Elles demandent , sur le fondement des articles 1231 et suivants (ancien article 1147), 1641 et suivants , 1245 et suivants (ancien article 1386-1 et suivants) 1240 (ancien article 1382) du Code civil:
-de leur donner acte qu'elles viennent aux droits de la société Covea Risks
-de confirmer le jugement en ce qu'il a retenu la responsabilité des sociétés Uskon et Berdan et les a condamnées à les indemniser des préjudices subis
-sur appel incident, de réformer le jugement en ce qu'il a limité la condamnation des sociétés Uskon et Berdan à la somme de 476 014 euros
-de les condamner à verser des dommages-intérêts d'un montant total de 589 862 , avec intérêts de droit à compter de l'assignation du 20 juin 2012
-de confirmer la décision en ce qu'elle leur a alloué 12 000 sur le fondement de l'article 700 du Code de procédure civile et y ajoutant, de condamner chacune des sociétés appelantes à leur verser 30 000 de ce chef
-de condamner les sociétés Uskon et Berdan solidairement aux entiers dépens.
Elles agissent à titre principal sur le fondement de la garantie des vices cachés, à titre subsidiaire sur la responsabilité du fait des produits défectueux, et à défaut sur le fondement de la responsabilité délictuelle à l'encontre de la société Berdan.

Extraits de documents –
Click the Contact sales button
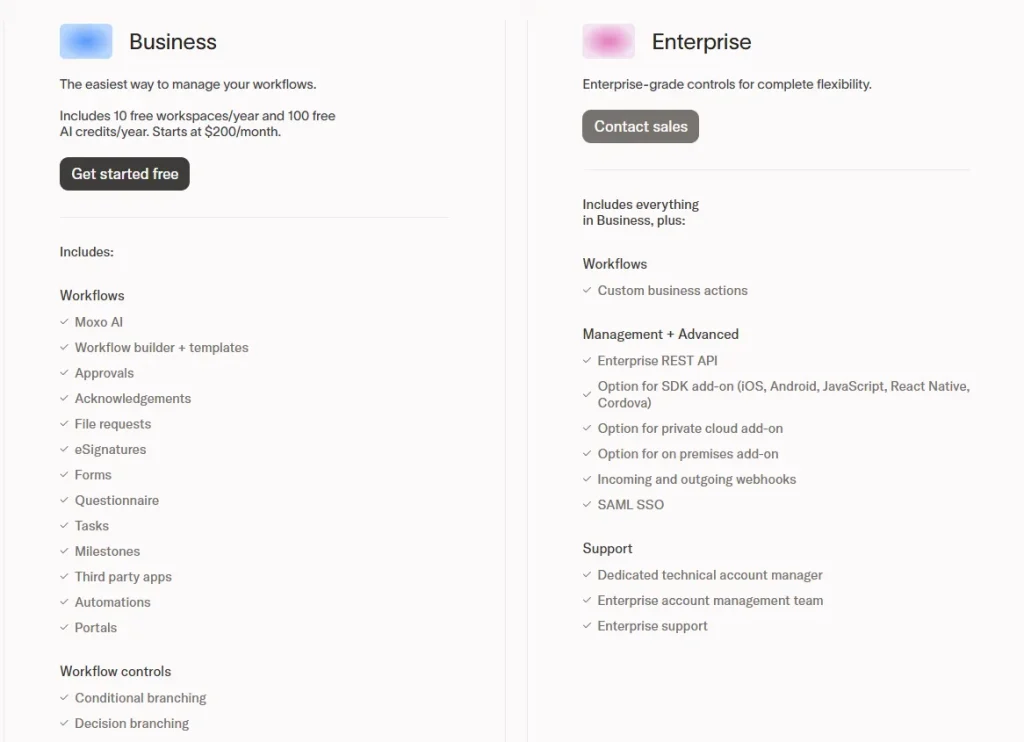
...
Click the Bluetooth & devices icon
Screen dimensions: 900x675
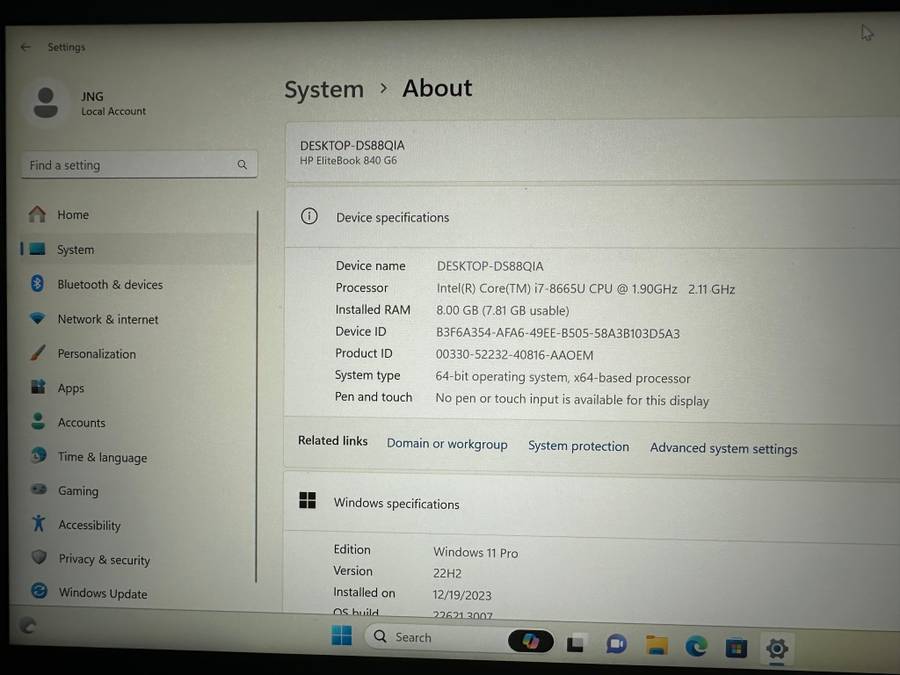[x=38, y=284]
---
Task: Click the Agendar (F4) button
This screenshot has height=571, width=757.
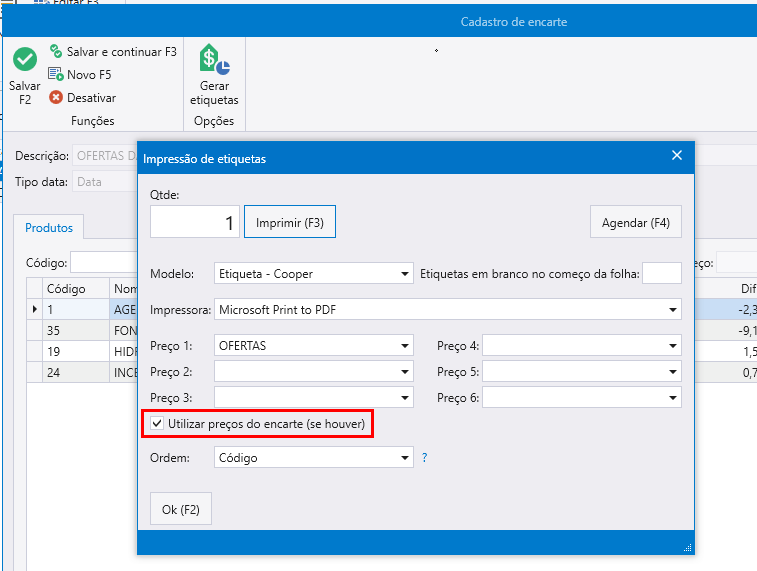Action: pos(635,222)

À faire –
1. Recopiez une partie du passage sur les demandes d'indemnisation : commencez aux mots « Elles agissent à » et arrêtez-vous après « la société Berdan. ».
2. Poursuivez le passage sur les demandes d'indemnisation en reprenant juste après sa dernière phrase.
Ces documents proviennent d'une autre source.

Réponses –
1.
Elles agissent à titre principal sur le fondement de la garantie des vices cachés, à titre subsidiaire sur la responsabilité du fait des produits défectueux, et à défaut sur le fondement de la responsabilité délictuelle à l'encontre de la société Berdan.

2.
Elles soutiennent pour l'essentiel :
-que la charpente métallique préfabriquée acquise par la société CSE souffrait d'un vice caché puisqu'elle ne présentait pas la solidité attendue d'un tel ouvrage,
-que le boulon d'assemblage Berdan M56 souffrait lui-même d'un vice caché qui le rendait impropre à sa destination normale consistant à supporter, sans rompre, les tubes qu'il reliait
-que c'est à bon droit que les premiers juges ont dit que le sinistre résultait d'un vice de fabrication du boulon litigieux dénommé " tapure de trempe "
-qu'il n'y a pas lieu de retenir une part de responsabilité de 30 % de la société CSE et que cette dernière aurait dû être mise entièrement hors de cause car la cause essentielle du sinistre est liée à un défaut de fabrication et non pas à des anomalies de montage
-que de telles anomalies de montage ne sont pas démontrées
-que les sociétés Uskon et Berdan doivent prendre en charge 80 % des préjudices en relation avec la rupture du boulon litigieux pour un montant de 354 076 80
-que les sociétés Uskon et Berdan sont seules responsables des conséquences financières liées au changement de 88 boulons et doivent prendre en charge le préjudice en résultant à hauteur de 231 963
-qu'il y a lieu également de mettre à leur charge les frais d'expertise du Cetim à hauteur de 3822
-qu'il y a lieu de rejeter la demande reconventionnelle de la société Uskon qui sollicite la prise en charge des frais qu'elle a dû exposer avant les opérations d'expertise.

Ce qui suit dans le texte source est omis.